[Stored data]
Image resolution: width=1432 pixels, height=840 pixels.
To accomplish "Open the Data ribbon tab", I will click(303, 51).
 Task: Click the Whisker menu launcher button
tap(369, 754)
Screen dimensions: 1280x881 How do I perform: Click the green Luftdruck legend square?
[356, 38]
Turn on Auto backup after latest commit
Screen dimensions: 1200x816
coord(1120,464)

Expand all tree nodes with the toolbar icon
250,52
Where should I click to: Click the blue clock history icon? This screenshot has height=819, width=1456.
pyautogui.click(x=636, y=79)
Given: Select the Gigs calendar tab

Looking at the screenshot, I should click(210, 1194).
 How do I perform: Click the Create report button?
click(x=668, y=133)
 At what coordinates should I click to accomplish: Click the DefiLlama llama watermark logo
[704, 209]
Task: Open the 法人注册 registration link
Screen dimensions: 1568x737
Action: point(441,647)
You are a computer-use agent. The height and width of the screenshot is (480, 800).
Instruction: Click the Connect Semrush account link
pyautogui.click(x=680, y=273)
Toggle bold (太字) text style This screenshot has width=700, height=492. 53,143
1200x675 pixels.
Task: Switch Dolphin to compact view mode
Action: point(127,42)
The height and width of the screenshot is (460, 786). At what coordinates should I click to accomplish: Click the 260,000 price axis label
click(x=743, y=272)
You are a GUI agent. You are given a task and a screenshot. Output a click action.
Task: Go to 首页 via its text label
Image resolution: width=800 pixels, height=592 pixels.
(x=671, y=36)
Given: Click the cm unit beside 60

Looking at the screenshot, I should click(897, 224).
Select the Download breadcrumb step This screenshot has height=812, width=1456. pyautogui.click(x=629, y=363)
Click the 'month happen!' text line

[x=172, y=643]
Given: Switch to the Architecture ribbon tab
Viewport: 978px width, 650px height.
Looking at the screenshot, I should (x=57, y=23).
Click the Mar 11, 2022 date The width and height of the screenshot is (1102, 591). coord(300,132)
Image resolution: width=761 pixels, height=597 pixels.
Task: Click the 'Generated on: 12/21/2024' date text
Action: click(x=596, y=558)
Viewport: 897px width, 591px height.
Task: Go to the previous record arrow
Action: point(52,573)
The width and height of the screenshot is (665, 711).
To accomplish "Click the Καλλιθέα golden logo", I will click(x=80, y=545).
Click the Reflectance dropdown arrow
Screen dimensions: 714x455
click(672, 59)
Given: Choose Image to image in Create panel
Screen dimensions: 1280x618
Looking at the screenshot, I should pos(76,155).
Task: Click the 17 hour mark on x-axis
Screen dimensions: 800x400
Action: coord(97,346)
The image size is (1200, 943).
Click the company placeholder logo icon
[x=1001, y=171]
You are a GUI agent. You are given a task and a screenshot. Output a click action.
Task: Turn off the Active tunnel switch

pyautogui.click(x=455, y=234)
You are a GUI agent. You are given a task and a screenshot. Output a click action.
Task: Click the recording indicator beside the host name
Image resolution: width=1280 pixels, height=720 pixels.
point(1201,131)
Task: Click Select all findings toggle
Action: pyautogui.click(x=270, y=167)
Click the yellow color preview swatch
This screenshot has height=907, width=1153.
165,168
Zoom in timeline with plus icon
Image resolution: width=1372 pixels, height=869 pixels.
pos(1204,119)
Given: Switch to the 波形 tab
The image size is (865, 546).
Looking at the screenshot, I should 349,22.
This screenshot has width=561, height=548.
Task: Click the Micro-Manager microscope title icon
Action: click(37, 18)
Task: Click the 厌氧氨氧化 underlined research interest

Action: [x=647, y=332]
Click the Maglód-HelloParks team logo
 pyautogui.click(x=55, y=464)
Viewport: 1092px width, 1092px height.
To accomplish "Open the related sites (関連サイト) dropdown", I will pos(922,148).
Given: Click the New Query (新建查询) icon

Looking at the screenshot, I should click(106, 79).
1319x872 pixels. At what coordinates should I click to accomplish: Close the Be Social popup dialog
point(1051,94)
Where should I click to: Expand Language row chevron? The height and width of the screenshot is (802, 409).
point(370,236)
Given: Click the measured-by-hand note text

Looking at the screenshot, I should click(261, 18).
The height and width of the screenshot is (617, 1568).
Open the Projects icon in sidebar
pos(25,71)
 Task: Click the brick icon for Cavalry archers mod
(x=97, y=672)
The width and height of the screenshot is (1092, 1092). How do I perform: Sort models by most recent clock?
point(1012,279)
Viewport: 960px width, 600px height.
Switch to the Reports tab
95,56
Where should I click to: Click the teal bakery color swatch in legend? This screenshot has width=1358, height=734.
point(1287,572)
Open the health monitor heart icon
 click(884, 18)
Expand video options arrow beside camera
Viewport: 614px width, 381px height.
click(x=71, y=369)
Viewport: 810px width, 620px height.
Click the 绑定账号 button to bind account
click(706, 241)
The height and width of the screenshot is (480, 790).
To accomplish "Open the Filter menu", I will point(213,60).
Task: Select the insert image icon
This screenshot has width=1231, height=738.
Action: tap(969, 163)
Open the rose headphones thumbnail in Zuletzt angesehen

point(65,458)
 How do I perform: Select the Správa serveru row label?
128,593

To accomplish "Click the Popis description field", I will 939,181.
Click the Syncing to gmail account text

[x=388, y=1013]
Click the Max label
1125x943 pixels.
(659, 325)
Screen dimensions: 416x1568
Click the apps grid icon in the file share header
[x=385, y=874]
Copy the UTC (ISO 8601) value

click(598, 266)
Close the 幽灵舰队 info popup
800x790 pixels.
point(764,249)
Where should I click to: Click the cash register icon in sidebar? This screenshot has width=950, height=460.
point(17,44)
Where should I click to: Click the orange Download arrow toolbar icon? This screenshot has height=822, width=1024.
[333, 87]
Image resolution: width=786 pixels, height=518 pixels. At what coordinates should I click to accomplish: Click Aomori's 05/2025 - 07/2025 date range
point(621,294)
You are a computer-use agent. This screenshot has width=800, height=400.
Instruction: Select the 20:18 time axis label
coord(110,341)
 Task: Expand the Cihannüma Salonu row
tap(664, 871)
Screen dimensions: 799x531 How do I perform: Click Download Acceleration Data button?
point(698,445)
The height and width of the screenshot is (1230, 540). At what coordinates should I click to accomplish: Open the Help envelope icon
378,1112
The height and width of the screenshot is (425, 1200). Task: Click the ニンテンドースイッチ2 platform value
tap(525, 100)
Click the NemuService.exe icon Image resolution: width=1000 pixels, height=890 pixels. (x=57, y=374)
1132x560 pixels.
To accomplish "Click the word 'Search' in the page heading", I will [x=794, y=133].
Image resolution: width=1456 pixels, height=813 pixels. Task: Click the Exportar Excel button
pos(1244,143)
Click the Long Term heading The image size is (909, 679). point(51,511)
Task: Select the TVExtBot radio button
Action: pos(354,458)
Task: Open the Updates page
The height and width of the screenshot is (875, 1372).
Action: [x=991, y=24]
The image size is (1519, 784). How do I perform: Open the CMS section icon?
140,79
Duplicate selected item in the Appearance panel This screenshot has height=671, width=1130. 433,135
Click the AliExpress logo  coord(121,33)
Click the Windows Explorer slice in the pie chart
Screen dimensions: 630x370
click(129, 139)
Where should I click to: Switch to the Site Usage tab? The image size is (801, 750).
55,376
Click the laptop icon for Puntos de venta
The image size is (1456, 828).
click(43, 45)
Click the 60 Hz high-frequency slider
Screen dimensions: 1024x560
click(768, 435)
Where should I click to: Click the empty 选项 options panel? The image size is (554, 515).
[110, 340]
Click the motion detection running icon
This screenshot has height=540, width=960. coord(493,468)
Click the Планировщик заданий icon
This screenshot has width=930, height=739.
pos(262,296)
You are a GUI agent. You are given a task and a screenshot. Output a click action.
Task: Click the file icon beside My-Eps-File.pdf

Brief: Say how many lines of the records include the string "page"; the number alone is enough.

Answer below: 2